> **Exercise objective**:
Locate every line in the items below that contains the word "perform" and copy each one. Case counts.

-- Begin Material --

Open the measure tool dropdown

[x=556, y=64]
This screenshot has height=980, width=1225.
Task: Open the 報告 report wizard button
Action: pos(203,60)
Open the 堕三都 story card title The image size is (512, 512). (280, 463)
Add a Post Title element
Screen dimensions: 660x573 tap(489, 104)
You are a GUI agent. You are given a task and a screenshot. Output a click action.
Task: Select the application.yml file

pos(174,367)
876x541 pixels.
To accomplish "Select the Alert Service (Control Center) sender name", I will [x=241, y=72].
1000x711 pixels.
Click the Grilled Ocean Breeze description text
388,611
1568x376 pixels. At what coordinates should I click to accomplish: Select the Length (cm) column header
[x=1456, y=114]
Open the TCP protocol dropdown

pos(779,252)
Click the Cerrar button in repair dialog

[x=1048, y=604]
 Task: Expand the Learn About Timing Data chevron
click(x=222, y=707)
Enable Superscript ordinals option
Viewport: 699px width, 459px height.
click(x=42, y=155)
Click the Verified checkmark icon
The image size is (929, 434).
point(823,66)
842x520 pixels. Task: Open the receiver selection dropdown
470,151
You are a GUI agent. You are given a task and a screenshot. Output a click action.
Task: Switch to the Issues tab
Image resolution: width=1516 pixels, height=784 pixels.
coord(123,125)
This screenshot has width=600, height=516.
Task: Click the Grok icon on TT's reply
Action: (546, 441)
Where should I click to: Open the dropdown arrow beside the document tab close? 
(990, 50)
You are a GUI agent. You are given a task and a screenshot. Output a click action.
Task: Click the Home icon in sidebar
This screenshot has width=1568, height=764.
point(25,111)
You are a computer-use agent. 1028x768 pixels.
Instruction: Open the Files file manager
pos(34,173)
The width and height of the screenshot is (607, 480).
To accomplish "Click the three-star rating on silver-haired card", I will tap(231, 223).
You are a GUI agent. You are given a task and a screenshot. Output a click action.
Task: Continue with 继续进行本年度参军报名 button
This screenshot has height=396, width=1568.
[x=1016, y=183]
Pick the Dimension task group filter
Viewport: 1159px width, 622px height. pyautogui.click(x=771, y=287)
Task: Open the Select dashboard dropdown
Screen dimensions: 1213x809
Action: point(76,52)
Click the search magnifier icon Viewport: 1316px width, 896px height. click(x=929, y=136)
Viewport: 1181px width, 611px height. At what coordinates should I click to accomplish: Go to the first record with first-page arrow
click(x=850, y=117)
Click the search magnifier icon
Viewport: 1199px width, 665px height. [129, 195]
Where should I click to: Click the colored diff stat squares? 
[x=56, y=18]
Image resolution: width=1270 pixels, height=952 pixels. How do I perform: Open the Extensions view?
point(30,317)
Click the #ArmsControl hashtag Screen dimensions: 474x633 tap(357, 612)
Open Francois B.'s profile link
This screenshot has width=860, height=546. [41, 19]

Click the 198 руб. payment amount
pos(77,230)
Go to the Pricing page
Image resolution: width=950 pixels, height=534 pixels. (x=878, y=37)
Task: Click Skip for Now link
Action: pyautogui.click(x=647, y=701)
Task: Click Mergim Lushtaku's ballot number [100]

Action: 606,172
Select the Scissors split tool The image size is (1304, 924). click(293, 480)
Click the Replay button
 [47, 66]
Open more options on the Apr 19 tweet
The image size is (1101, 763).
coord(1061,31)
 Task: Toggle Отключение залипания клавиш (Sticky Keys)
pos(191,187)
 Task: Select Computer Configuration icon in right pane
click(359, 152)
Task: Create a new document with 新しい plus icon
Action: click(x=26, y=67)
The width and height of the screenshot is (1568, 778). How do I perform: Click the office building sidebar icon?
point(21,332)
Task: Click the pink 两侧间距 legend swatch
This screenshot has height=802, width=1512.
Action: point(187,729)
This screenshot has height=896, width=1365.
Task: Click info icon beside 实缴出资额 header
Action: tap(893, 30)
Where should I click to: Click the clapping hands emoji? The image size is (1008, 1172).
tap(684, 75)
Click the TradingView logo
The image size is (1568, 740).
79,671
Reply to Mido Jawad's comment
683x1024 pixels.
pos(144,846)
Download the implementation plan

-- End Material --

> **Expected answer**:
Image resolution: width=1270 pixels, height=952 pixels. How do I perform: Open the Extensions view?
The width and height of the screenshot is (1568, 778). How do I perform: Click the office building sidebar icon?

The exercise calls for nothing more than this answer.